Setting up a passive check problem
Lewis Getschel
lgetschel at denver.westerngeco.slb.com
Thu Apr 14 01:46:35 CEST 2005
Thanks to everyone for your input! (Ain't it great when we all help each
other!)
I've finally 'solved' my passive check issues.
To summarize the fixes:
1) _A_ big issue was that in nagios.cfg it WAS set to
"accept_passive_service_checks=0", So all _MY_ entries were being
ignored. (bad computer! <smirk>)
(even though my service had them enabled, the "system" wasn't
accepting them because of that)
accept_passive_service_checks=1 Now it accepts them (good computer!)
2) State retention may very well have been in issue, but losing all that
data whenever I made a change to the configs and restarted (and getting
the 27 "down" notices made me re-think this ) so I keep it.
3) I can't explain _why_ nagios wanted to execute my command even though
set to "active_checks_enabled 0", but setting the
"check_period none" solved that.
check_period none
Now it doesn't schedule any checks (I just have that 'annoying' RED
"5 services disabled" on the Tactical Overview page, I can live with that)
My current working service definition is:
define service{
use linux-service
name ibm_diskarray_status
service_description ibm_diskarray_status
active_checks_enabled 0
passive_checks_enabled 1
check_command check_dummy
retain_status_information 1
check_period none
register 0
}
Now Nagios is doing what I want it to do. (YEA!!!)
On a side note....
Can someone explain the idea of "register". As far as I can tell, since
I have "register 0" in my templates, nothing is registered.
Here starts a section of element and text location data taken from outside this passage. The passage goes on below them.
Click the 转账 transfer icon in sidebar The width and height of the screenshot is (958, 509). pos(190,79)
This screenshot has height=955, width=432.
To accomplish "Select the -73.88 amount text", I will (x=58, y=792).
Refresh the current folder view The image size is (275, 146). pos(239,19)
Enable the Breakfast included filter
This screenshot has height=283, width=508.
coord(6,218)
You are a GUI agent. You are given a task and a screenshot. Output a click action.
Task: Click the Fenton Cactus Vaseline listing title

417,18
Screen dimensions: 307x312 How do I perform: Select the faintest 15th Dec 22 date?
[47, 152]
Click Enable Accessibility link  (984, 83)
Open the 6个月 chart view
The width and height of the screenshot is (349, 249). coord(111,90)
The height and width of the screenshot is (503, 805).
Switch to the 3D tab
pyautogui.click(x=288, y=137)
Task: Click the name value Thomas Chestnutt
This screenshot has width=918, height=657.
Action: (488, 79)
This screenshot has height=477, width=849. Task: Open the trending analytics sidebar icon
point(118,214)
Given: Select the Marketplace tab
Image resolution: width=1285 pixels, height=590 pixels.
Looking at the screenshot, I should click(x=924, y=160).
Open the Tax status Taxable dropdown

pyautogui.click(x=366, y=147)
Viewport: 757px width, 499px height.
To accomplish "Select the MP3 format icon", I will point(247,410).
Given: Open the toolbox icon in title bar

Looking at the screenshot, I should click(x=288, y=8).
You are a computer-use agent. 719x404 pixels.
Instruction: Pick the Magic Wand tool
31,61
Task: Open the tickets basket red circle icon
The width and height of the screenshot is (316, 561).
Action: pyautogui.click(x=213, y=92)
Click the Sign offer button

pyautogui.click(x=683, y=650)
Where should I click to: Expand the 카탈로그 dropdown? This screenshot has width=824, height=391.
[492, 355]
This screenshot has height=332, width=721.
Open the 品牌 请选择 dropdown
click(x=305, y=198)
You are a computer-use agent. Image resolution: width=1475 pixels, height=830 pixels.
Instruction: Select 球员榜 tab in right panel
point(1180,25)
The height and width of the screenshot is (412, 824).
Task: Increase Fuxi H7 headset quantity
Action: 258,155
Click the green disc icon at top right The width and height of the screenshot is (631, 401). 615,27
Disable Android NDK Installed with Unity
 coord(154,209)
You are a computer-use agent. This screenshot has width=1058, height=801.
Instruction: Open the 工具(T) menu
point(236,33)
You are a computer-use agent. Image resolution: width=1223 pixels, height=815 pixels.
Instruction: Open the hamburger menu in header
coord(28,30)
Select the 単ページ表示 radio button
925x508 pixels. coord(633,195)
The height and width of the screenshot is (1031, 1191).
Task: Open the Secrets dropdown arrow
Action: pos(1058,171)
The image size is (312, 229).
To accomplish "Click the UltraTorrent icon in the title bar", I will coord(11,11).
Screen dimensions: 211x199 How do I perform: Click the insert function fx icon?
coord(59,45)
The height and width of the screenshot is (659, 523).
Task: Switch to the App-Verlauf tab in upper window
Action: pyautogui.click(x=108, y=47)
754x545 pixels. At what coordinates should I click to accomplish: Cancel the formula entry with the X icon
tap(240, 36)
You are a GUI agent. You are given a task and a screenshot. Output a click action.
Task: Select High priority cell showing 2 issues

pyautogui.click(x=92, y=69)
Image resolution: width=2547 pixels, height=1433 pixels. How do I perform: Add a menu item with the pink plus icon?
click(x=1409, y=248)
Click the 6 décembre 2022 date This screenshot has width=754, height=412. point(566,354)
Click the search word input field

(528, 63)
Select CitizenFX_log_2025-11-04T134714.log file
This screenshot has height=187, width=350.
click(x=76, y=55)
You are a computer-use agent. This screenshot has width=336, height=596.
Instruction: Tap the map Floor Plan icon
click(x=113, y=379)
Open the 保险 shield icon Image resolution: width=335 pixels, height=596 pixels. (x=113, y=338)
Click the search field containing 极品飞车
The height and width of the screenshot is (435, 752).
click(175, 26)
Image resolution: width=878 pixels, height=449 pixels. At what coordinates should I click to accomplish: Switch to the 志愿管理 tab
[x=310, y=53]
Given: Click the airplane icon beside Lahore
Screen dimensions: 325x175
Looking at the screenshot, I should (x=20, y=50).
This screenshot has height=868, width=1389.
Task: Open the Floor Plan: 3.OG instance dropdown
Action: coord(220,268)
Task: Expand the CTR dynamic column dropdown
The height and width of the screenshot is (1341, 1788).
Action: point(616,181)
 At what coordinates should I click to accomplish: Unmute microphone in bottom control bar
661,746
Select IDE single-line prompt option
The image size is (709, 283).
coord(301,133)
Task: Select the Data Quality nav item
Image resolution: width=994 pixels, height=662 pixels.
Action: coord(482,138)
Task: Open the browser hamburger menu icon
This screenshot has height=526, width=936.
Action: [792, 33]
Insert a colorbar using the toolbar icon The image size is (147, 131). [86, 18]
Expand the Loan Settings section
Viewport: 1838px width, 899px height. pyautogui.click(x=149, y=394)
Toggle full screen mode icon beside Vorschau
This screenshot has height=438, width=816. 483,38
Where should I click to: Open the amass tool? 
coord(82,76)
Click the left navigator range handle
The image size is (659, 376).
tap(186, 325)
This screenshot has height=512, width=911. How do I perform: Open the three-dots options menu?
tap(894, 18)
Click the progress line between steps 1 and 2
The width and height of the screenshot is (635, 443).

When would
I want to register something, and what does it get me?
When I _try_ to register this service (as above) (with a 1), when I
reload, I get:
Error: Service description, host name, or check command is NULL
Error: Could not register service (config file
'/usr/local/nagios/etc/general/services.cfg', line 345)
When I change back to zero, it reloads fine...
... Just wondering what I'm "missing".
Thanks again to all.
Marc Powell wrote:
>
>
>>-----Original Message-----
>>From: Lewis Getschel [mailto:lgetschel at denver.westerngeco.slb.com]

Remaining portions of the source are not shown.